Gli obiettivi necessari a sbloccare la terza rata – fa sapere il ministro responsabile del dossier, Raffaele Fitto – sono stati tutti raggiunti e il lavoro con Bruxelles prosegue solo su aspetti amministrativi. Incontri sono in programma anche con Celine Gauer che guida la task force Pnrr della Commissione Ue e che è arrivata a Roma dove oggi parteciperà ad un convegno dell’Anci proprio sull’attuazione del Pnrr. “Sulla terza rata – sottolinea Fitto – stiamo lavorando attraverso un confronto costante con la Commissione Ue, siamo in una fase in cui gli obiettivi da raggiungere erano 55 al 31 dicembre 2022, li abbiamo raggiunti, c’è una valutazione, ci sono aspetti di carattere tecnico e amministrativo che stanno vagliando”. Per Fitto il ritardo di cui si parla “è un dato oggettivo”, ma “una comparazione con altri Paesi Ue ci aiuta a capire che al momento solo 3 Paesi hanno chiesto la terza rata”. Ad averla richiesta sono solo Italia, Spagna e Grecia. Gli altri Paesi sono ancora alla prima o alla seconda.
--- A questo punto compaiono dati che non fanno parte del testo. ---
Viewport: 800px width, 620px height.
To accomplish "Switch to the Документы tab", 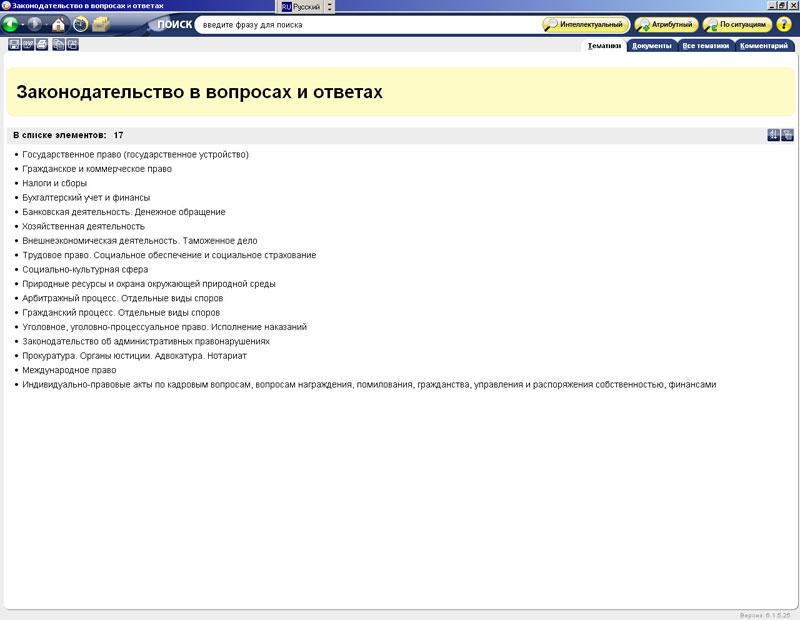I will pyautogui.click(x=652, y=45).
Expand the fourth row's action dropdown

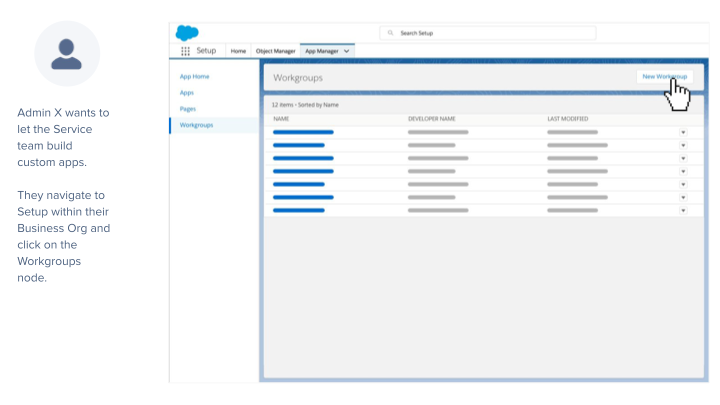coord(683,171)
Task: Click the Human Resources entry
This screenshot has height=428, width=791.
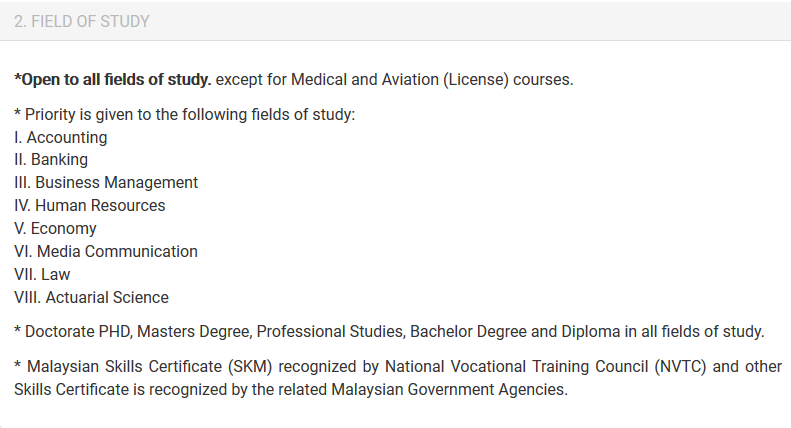Action: (90, 205)
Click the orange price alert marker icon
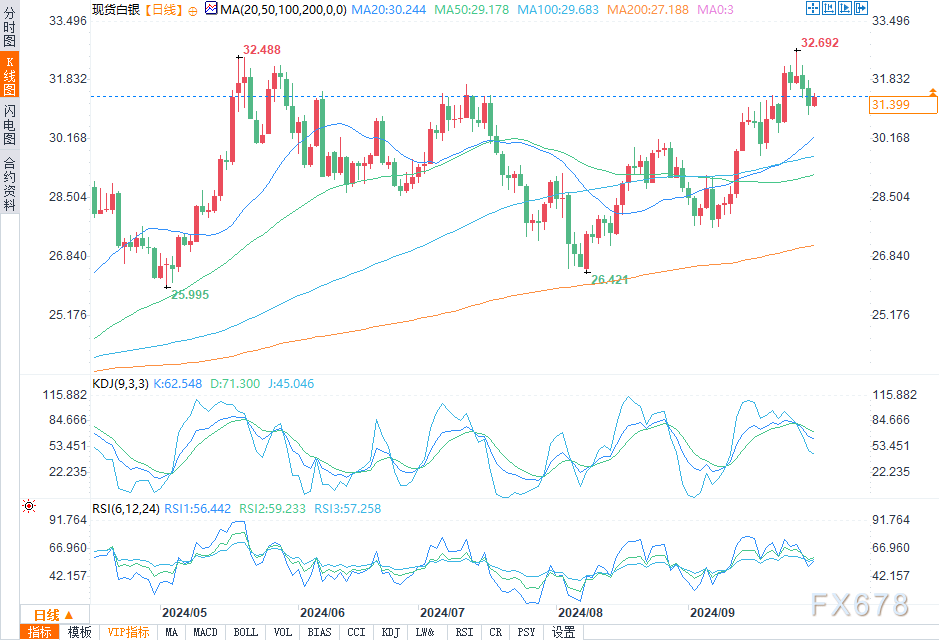939x640 pixels. coord(932,92)
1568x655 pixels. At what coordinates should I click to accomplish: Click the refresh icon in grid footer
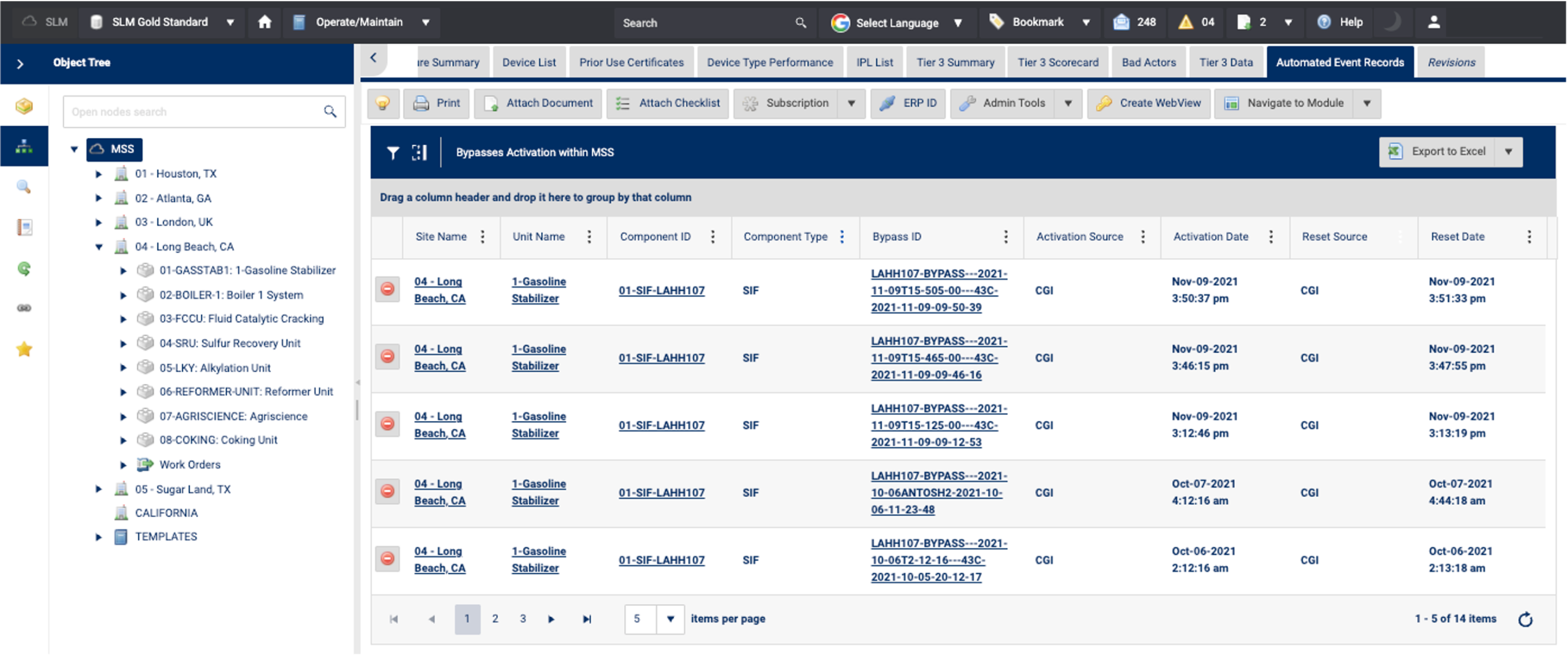[x=1525, y=619]
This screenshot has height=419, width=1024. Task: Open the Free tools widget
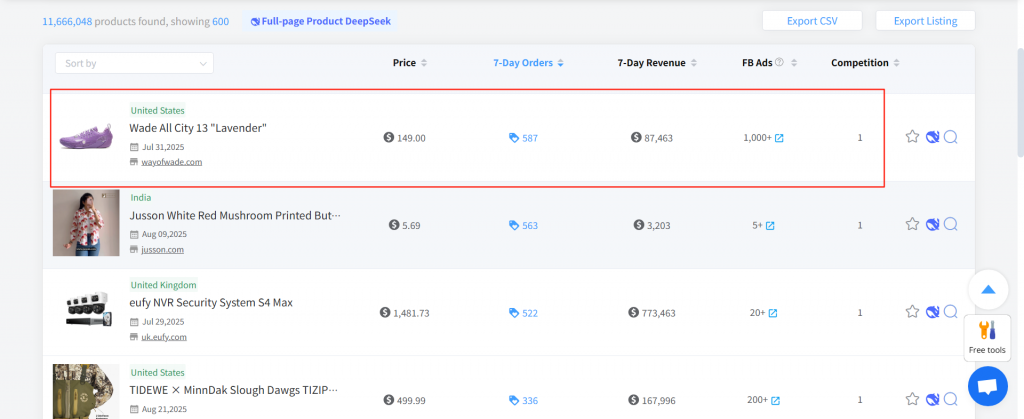987,337
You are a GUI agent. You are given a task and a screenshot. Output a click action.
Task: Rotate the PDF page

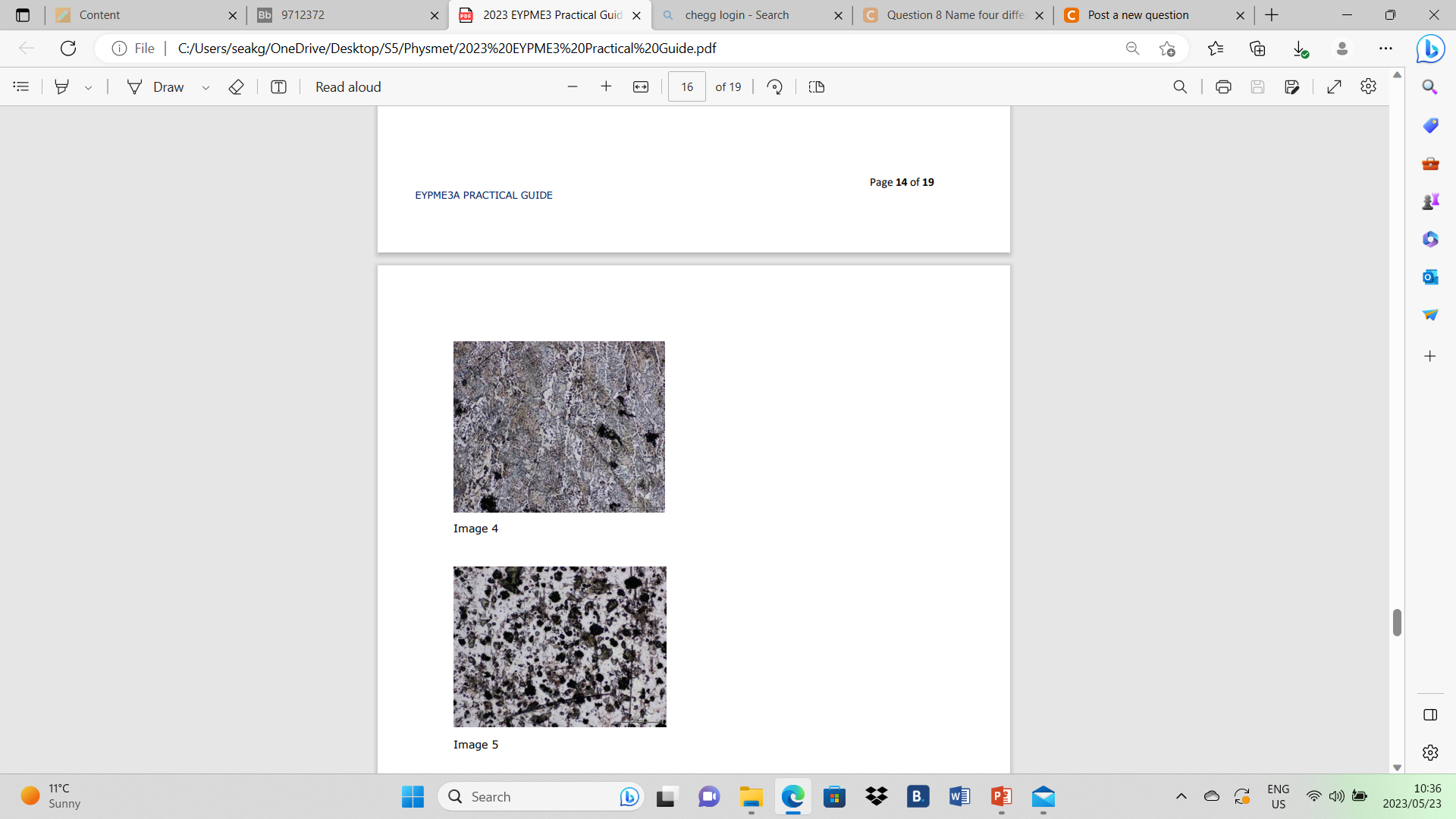pyautogui.click(x=775, y=86)
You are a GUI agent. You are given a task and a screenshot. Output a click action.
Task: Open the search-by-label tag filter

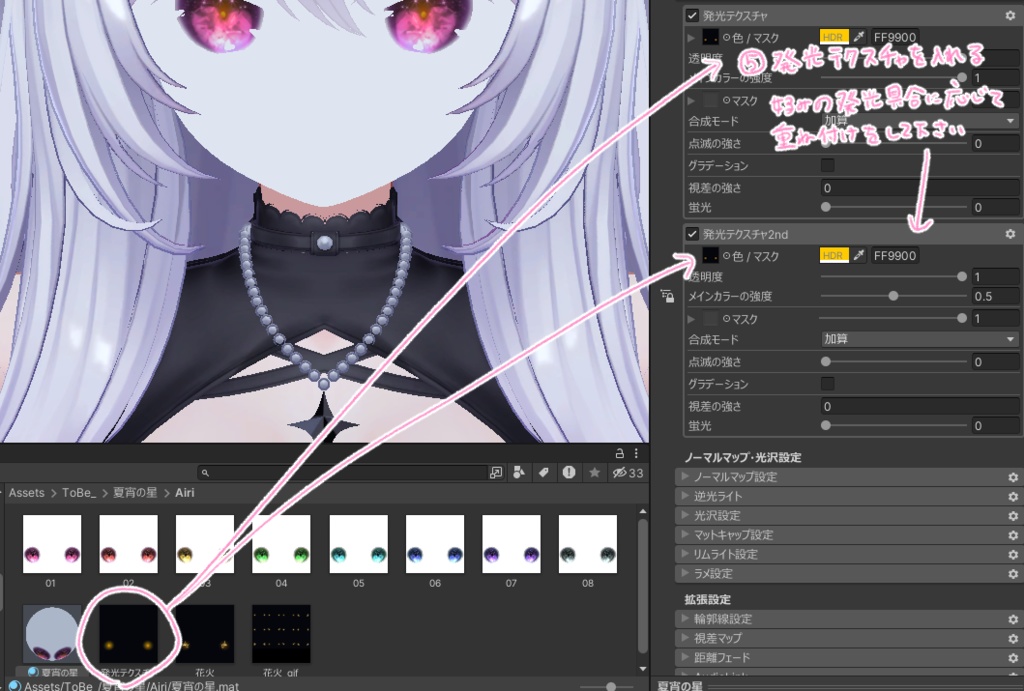click(544, 473)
“Il Pnrr va implementato senza tentennamenti ma nel modo giusto e nei prossimi giorni. Non nei prossimi mesi – ha detto il presidente di Confindustria, Carlo Bonomi –. Siamo convinti e ottimisti che possiamo riuscirci. Noi insistiamo da moltissimo tempo sulla necessità di una operazione verità. Stiamo indebitando le prossime generazioni e non ha senso farlo per progetti che non contribuiscono alla crescita. Abbiamo fatto diversi richiami e proposte e riteniamo che i fondi debbano andare a progetti in grado di generare investimenti e crescita. E devono andare alle imprese che sono in grado di metterli a terra nella direzione, appunto, della crescita. E qui rientrano i progetti legati alla transizione digitale”. Ma, avverte il presidente di Confindustria: “Se dobbiamo progettare, realizzare, pagare e rendicontare tutto entro il 2026 è evidente che non riusciamo a farlo. E questo perché abbiamo un sistema di burocrazia che è molto complicato e molto lungo che frena la realizzazione delle infrastrutture. Ma nel Pnrr c’è la soluzione, ossia le riforme. Queste sono la parte più importante del piano. Sono importanti i fondi ma la parte principale sono le riforme che il nostro Paese attende da 35-40 anni. Noi vogliamo un Paese efficiente, moderno e inclusivo e quindi ci servono le riforme per andare a fare quelle opere che ci consentiranno di ridurre i gap che ci sono”.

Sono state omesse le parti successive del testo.